It didn't mean anything.
After almost two years, it shouldn't mean anything—not anymore.
"How's Bangkok?" I tried to match my expression to my flippant tone as I inspected myself in the full-length mirror. The struggle was real when I heard his all-too-familiar voice infused with warmth and humor.
"Beautiful but busy," Jake replied. "Five seconds after arriving home though, I find an invitation to Brandon's engagement party. I repeat—it's an invitation to his engagement party. Am I losing my mind?"
I grinned and smoothed my hands down the skirt of my dress. "Jakey-Bakey. Don't tell me I was right all this time."
"Right about what?"
"That you're really secretly in love with my brother."
A raspy laugh escaped him. "I totally dig your brother. Don't tell him. The other girls are just distractions."

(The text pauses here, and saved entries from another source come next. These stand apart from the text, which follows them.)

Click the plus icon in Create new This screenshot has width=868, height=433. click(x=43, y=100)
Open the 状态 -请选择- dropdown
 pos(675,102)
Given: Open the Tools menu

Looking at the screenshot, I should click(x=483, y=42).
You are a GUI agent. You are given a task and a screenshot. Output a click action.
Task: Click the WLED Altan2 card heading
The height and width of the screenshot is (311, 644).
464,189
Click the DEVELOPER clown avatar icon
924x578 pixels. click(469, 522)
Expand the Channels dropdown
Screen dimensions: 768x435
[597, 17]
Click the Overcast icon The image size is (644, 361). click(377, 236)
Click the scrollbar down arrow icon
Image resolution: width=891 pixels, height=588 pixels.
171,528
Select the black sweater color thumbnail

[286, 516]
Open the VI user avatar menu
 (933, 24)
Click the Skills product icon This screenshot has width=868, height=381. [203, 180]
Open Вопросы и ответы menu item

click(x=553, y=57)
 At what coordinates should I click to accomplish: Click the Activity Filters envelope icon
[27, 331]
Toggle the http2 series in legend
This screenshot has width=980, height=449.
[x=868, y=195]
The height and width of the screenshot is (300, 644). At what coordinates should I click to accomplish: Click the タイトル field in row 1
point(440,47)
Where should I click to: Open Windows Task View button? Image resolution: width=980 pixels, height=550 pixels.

My smile disappeared at the mention of the 'other girls' because Jake was acquainted with a tremendous amount of them. I guess they've always been there, just staying in my periphery in the five years I had tunnel vision and all I saw was Jake. After finding him in bed with Gia Davis about two years ago, the blinders came off and I saw the extra-long trail of women Jake had been involved with. It was much, much longer than the line-up at the girl's bathroom at a house party but everyone looked about the same—restless, snappy and ready to pee their pants off.
"Well, you're just going to have to nurse that broken heart because from the looks of things at brunch, Charlotte's got him hook, line and sinker," I told Jake, forcing a lighter tone to my words.
Out of nowhere, my staid, serious and ever-sensible brother announced that he was getting married and shortly after that, proceeded to drag Charlotte Samuels to our family brunch.
I'd known Charlotte for a few years—she was about my same age. And while she attended the same school as Anna and I, she wasn't quite like the rest of the fancy prep school's student body. She was able to attend through the working-student program—an odd kind of scholarship where low-income students paid their way by working a variety of small jobs around campus during most of the day and attending some classes at night. Despite her situation though, she was relatively well-known throughout campus—probably because she'd butted heads with some prominent people among the high school hierarchy. Some people in school put a wall around themselves to keep her 'kind' out but she honestly never had trouble climbing it and getting into their faces to tell them where they could shove the rest of their cinder blocks. I still wasn't quite sure to this day whether I liked Charlotte for her gall or resented her for having it when some of us didn't.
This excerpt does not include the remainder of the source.